J'ai bien suivi ce qui est appelé «campagne électorale» à l'issue de laquelle vous avez été élus, le 10 mai 2012, une date qui a tenté, en vain, de concurrencer le 1er Novembre 1954. Il était aisé de noter que le système s'est offert le luxe de faire de la pomme de terre un thème important de votre «campagne». Ce féculent a atteint un prix inimaginable durant la «campagne» juste pour la détourner de la Vérité, voire des vérités algériennes.

En effet, l'amnésie a touché tous les Partis et même les Indépendants qui ont participé à cette « campagne ». Personne n'a soulevé la question de la Vérité sur l'assassinat de Mohamed Boudiaf. Pensez-vous être à l'abri de ce qui lui est arrivé ? Pensez-vous que toute la rafale qui a été déchargée dans son dos, ne lui était destinée que pour lui couper le souffle. Non, une seule balle lui aurait suffi. Tout le reste du chargeur -voire des chargeurs- était destiné aux Algériens et Algériennes qui oseraient toucher aux intérêts personnels du système.

Cette lettre ouverte est particulièrement adressée aux élus du FLN et du FFS. Aux élus du FLN, parce que Boudiaf est un des fondateurs du FLN, rédacteur de l'Appel du 1er Novembre 1954, coordonnateur de la «Réunion des 22» et victime de «l'acte isolé» qui aurait été perpétré par un «cadet de la révolution», un triste 29 juin 1992. Elle est également adressée aux élus du FFS, pour entre autres, rappeler à Monsieur Ait Ahmed avec qui il était enchaîné à sa descente de l'avion en octobre 1956.

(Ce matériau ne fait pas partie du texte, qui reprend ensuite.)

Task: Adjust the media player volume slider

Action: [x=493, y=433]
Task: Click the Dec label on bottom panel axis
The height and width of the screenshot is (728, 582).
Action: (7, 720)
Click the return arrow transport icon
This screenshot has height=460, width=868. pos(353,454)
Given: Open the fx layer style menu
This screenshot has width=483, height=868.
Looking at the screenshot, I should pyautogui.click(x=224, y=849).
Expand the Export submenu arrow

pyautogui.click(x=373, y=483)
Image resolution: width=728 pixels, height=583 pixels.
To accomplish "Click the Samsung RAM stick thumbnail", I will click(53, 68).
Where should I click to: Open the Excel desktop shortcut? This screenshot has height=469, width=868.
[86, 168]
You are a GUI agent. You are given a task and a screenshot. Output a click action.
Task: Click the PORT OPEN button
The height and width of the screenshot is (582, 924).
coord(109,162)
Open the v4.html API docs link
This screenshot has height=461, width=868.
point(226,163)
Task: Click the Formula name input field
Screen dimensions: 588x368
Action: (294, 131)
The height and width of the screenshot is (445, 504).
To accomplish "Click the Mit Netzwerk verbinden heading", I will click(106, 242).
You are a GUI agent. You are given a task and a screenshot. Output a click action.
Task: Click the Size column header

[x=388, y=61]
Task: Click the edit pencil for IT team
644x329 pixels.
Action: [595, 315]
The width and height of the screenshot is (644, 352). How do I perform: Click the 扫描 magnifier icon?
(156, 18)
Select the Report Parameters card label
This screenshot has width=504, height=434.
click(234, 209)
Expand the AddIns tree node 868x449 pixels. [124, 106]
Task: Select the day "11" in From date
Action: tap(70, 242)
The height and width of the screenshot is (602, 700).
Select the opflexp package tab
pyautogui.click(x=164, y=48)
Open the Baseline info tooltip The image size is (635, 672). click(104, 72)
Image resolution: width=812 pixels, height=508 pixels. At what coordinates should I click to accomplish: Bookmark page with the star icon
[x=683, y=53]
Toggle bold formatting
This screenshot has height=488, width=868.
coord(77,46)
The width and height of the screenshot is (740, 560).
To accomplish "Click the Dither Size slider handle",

 Mais cette lettre ouverte est adressée aussi et surtout à la femme députée dont la présence à l'A.P.N. est la double de celle de certaines Assemblées européennes. Je fais appel à la femme, celle qui a soutenu la Révolution du 1er Novembre, celle qui a résisté à l'extrémisme en Algérie des années 1990. Je fais appel à la femme qui a vu en Boudiaf un Homme qui est venu lui apporter l'espoir que les enfants algériens ne connaîtront pas les difficultés vécues par leurs parents.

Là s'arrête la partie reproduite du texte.